Week 2 - "The Culture of the Copy in Irish Romanticism"


Professor Claire Connolly
(University College Cork)



For our second seminar of Trinity, we're delighted to be welcoming Professor Claire Connolly - Head of the School of English at University College Cork - who's visiting from Ireland to speak to us about the culture of the copy in Irish Romanticism. The cultural legacies of Irish Romanticism and its geographical range will be considered through the lens of book history, as detailed below:

Abstract

Following closely in the footsteps of Edmund Burke’s defense of a politics founded on a specific, just, and timely engagement with a properly apprehended past, Irish novels realize, in a variety of registers, a set of affective attachments to the local, the material, and the ordinary. Even as they occupy themselves with histories of everyday life, however, Irish Romantic novels remain self-consciously absorbed with the complex historical and material processes whereby Irish life is realized within Anglophone print culture. This paper considers a particular interest in ideas of copies and copying in Irish writing and argues that a longer and more fluid conception of Irish romanticism emerges as a result of such a focus.

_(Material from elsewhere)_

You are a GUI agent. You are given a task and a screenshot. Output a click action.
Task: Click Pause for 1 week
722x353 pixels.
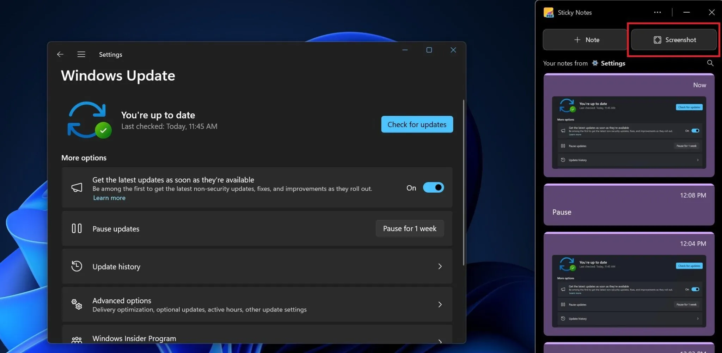pos(409,228)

Join us tomorrow - same time, same place - for what promises to be a fascinating talk.  All are, as ever, most welcome to attend both the seminar and the wine reception that follows; we warmly encourage you to do so.

01/05/2014

Week 1 – 'Romantic Self-Advertising: The Art of the Prospectus'

Professor David Duff, University of Aberdeen


We kick off our Trinity term programme with a visit from David Duff, who will be speaking about the interesting subgenre that is the Romantic prospectus. As always, everyone is welcome in Seminar Room A for wine and discussion!